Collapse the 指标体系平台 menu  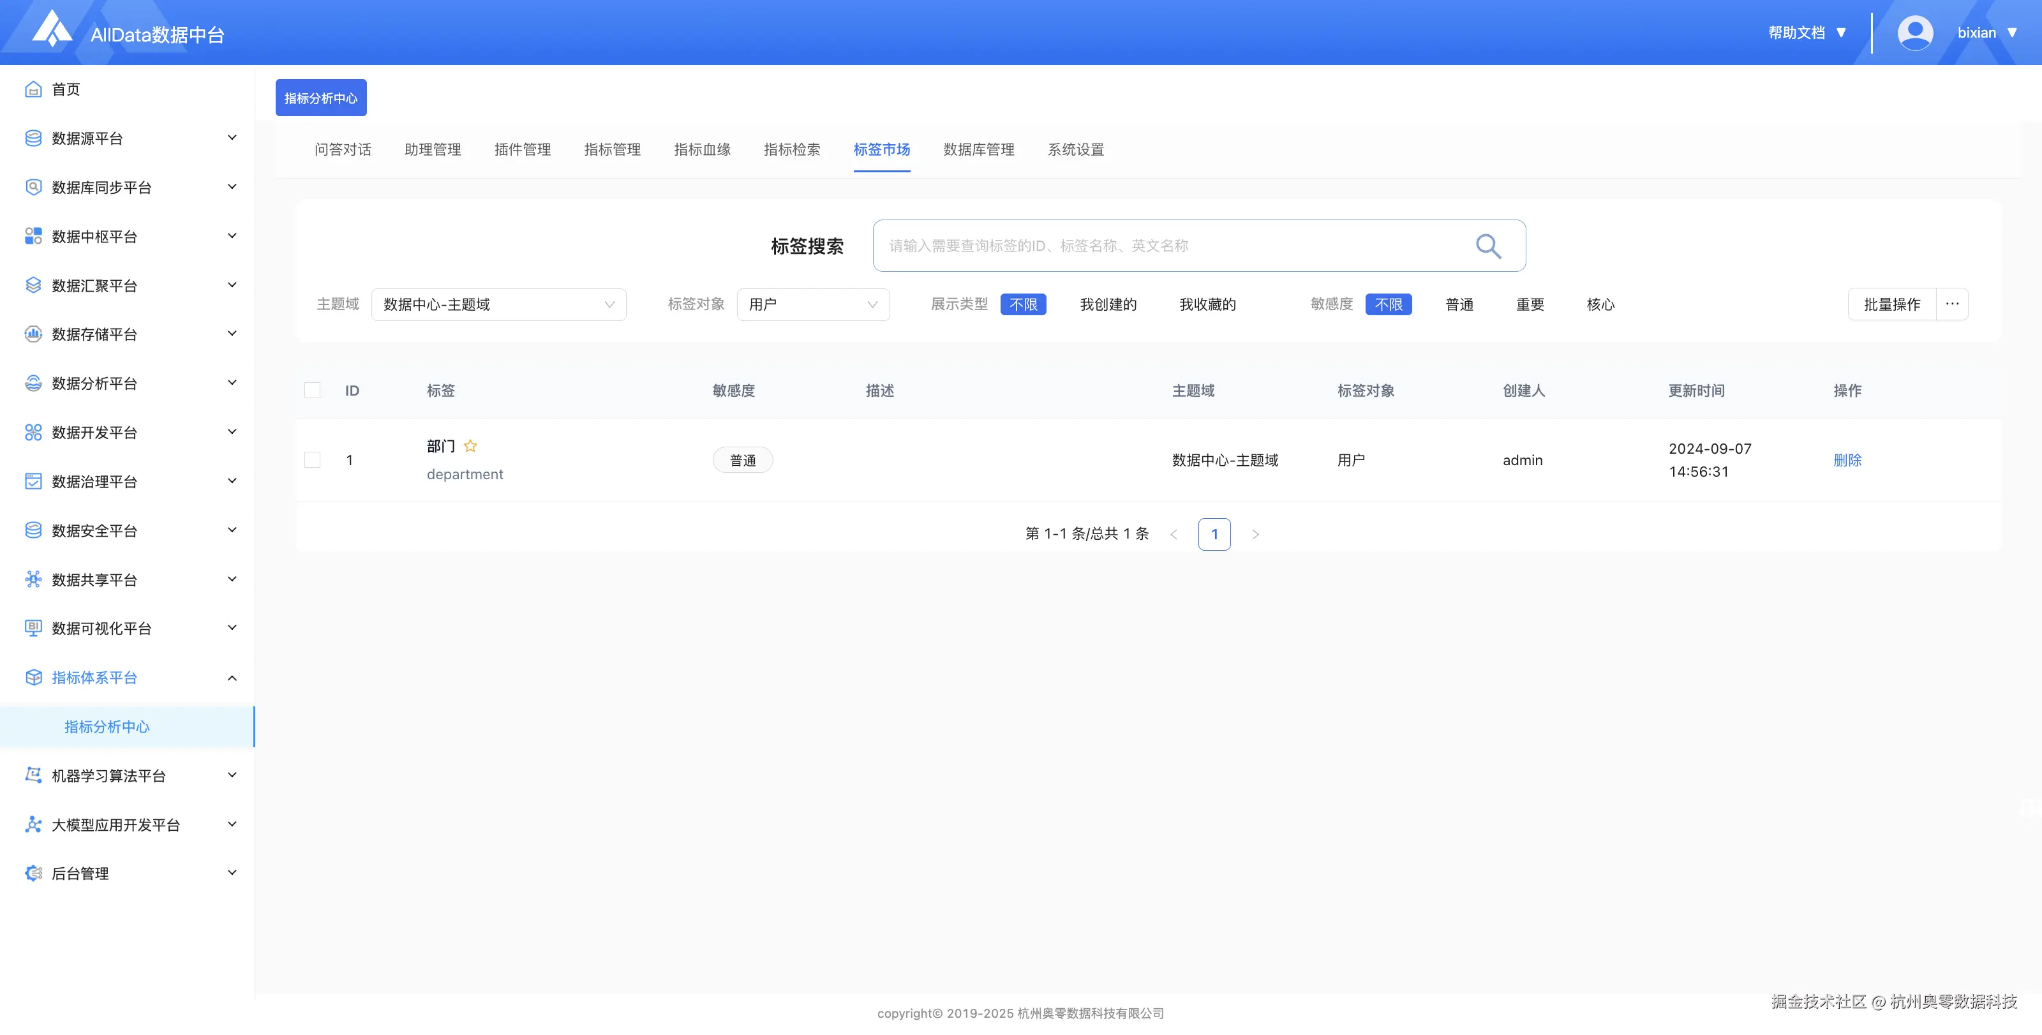[231, 678]
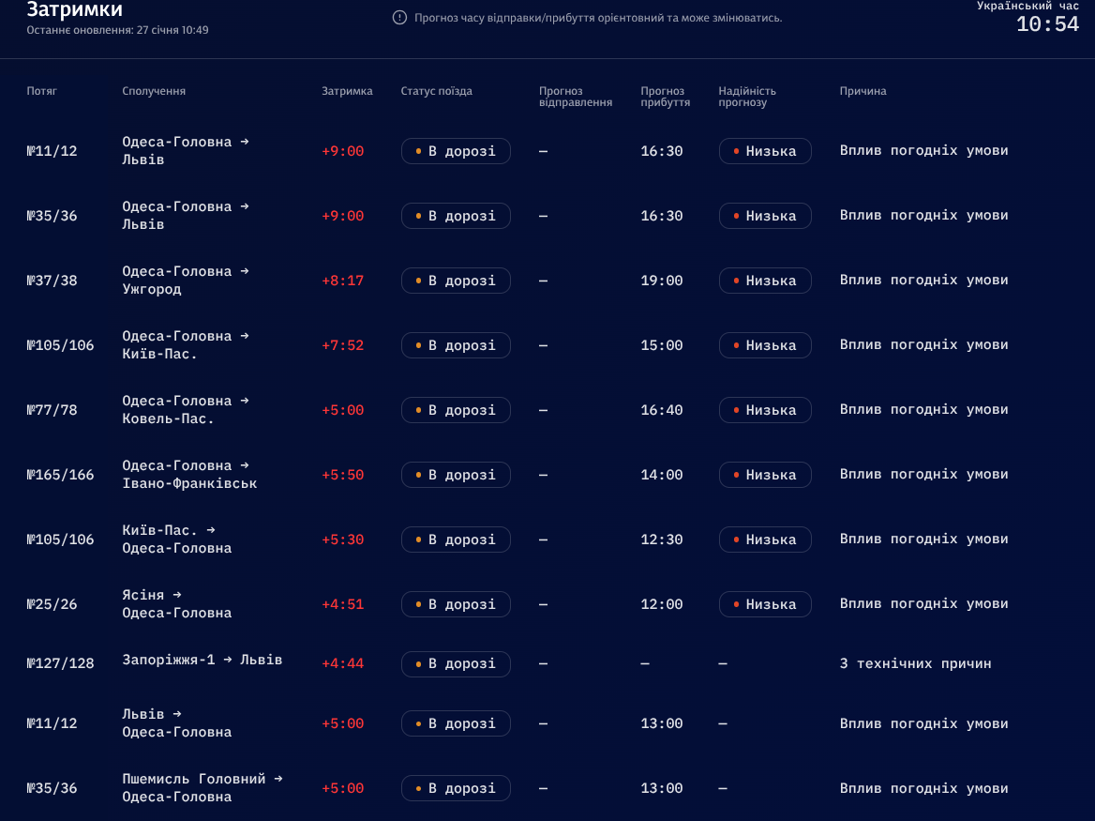Click the 'В дорозі' status for Одеса-Головна → Івано-Франківськ

456,475
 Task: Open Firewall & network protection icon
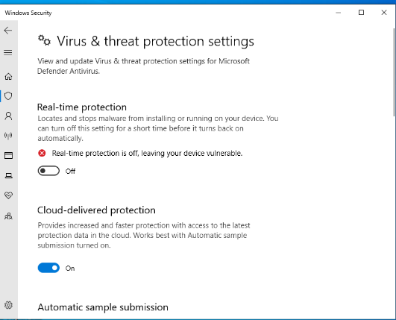8,136
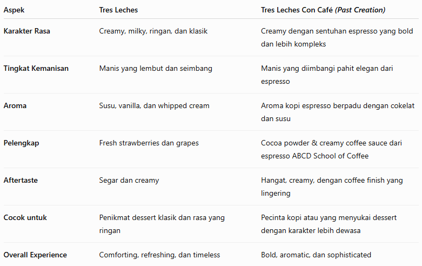The width and height of the screenshot is (422, 266).
Task: Click the Aroma row label
Action: pos(15,105)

================================

→ GOAL OF THE EXERCISE:
Collect every line of the entries above that contains the string "Task", counting only matches with the same capitalization.

→ CORRECT ANSWER:
 Task: Open Firewall & network protection icon
Task: Click the Aroma row label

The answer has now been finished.